[Pixel coordinate grounding data]
▼

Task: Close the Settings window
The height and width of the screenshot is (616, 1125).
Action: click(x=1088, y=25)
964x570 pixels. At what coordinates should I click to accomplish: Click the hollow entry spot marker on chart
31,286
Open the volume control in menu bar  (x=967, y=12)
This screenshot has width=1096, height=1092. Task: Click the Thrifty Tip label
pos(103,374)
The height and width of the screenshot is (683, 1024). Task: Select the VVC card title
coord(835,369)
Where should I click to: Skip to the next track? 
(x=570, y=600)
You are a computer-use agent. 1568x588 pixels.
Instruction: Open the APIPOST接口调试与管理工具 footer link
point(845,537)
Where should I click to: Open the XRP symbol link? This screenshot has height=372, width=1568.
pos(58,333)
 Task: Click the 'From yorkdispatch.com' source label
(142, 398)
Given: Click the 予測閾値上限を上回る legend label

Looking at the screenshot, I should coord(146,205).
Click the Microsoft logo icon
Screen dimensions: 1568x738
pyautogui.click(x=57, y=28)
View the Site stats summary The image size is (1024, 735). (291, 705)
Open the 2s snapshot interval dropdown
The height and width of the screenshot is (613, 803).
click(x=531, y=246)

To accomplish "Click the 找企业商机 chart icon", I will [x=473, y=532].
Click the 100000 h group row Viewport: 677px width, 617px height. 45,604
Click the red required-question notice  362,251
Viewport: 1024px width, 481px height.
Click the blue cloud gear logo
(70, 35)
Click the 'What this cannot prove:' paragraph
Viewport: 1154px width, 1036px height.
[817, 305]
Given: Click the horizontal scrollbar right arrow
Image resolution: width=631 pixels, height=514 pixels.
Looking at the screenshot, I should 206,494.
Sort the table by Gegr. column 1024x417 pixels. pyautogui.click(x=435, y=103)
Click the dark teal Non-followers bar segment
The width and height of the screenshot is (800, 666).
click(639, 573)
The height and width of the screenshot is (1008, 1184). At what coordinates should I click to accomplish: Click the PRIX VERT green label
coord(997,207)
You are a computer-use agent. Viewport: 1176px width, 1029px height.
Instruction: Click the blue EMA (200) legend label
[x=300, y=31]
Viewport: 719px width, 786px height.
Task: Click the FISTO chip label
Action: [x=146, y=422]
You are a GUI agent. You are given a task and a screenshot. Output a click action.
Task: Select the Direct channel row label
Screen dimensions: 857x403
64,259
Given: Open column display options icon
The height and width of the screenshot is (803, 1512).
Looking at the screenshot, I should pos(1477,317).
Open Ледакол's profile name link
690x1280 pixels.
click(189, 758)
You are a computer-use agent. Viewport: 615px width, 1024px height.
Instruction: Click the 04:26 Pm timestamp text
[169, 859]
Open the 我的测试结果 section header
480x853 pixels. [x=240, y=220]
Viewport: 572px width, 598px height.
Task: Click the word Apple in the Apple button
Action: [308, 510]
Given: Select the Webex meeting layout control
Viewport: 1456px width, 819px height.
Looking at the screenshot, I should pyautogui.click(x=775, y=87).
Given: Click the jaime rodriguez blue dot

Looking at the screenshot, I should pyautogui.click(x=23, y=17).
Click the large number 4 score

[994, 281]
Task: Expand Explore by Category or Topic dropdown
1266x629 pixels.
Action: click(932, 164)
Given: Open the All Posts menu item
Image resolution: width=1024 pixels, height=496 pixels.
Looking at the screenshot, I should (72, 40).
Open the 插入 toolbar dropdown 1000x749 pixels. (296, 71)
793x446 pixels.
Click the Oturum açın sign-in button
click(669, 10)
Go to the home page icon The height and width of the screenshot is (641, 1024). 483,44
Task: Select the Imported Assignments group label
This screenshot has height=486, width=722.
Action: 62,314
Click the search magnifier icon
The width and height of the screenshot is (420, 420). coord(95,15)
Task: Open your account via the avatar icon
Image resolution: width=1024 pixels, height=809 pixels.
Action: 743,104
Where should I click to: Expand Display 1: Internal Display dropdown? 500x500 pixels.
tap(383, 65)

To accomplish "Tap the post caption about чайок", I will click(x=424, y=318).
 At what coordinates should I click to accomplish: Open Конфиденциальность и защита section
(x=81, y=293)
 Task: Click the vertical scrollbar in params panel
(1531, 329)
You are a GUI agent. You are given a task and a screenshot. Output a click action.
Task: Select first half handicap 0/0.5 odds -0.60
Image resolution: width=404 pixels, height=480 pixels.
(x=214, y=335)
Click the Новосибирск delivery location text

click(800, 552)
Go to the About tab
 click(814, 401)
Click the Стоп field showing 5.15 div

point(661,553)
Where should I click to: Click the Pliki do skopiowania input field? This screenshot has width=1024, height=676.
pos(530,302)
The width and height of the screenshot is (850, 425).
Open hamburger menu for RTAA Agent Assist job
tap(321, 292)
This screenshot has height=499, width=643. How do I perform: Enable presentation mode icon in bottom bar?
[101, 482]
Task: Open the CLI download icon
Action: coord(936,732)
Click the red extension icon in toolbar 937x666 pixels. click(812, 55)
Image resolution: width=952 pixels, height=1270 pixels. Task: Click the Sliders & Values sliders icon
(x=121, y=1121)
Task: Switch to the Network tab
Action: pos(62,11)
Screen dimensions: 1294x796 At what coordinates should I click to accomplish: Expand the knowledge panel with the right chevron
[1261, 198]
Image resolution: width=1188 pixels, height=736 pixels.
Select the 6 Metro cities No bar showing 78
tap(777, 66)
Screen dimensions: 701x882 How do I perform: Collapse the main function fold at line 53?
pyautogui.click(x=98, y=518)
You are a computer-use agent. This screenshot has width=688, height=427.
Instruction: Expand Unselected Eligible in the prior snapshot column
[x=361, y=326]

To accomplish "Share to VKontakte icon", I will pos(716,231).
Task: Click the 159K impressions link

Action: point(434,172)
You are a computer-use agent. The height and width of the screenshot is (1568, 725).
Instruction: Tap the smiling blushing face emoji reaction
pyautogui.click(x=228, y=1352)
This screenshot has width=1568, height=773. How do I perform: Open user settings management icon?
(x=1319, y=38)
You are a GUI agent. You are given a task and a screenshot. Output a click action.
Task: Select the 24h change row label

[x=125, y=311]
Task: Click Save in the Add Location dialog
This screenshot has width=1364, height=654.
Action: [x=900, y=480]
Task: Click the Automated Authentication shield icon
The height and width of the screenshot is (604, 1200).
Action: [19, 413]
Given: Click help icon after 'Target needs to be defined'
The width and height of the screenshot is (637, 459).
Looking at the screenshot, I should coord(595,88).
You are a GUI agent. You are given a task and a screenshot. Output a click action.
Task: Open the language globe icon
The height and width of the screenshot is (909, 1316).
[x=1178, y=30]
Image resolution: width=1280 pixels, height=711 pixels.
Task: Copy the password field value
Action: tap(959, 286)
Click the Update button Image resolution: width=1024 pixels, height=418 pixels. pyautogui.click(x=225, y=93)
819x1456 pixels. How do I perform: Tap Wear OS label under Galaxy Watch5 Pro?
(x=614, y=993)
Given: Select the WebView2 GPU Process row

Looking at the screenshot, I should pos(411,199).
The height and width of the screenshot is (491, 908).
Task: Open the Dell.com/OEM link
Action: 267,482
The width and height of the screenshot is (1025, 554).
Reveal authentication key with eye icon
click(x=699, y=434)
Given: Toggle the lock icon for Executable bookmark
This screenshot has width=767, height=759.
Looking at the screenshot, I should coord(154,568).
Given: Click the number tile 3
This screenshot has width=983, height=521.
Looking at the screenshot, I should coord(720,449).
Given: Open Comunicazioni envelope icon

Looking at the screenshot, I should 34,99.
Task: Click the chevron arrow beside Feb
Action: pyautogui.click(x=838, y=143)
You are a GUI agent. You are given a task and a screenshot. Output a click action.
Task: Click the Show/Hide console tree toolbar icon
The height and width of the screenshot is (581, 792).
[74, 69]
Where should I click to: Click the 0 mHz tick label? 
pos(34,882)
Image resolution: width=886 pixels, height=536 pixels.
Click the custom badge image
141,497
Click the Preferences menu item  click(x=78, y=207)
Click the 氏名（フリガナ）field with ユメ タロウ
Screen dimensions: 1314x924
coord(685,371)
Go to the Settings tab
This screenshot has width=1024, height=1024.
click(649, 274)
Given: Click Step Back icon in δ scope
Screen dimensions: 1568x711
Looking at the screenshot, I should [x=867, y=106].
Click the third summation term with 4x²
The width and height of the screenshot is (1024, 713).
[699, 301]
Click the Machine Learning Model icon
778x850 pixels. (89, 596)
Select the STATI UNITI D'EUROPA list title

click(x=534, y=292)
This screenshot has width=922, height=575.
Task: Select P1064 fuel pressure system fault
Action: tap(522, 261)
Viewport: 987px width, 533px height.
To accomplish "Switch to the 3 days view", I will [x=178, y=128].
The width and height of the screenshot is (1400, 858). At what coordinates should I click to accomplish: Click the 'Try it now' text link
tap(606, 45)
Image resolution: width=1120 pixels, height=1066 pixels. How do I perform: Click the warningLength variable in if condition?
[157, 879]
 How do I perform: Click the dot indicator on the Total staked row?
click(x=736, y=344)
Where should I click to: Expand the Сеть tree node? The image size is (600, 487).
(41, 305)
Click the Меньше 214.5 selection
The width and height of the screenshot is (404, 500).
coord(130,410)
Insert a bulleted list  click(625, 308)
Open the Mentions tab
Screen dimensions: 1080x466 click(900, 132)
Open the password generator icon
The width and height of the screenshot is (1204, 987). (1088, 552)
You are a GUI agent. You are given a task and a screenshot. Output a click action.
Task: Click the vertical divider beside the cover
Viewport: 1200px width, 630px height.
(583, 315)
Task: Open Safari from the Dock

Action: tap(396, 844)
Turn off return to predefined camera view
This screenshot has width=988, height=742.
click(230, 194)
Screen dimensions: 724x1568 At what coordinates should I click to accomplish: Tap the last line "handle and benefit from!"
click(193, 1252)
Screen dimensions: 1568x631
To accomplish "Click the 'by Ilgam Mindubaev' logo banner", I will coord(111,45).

▲

* [Prompt]: In the records above, collect each line with "toolbar".

* [Output of the exercise]:
Open the 插入 toolbar dropdown 1000x749 pixels. (296, 71)
Click the red extension icon in toolbar 937x666 pixels. click(812, 55)
Task: Click the Show/Hide console tree toolbar icon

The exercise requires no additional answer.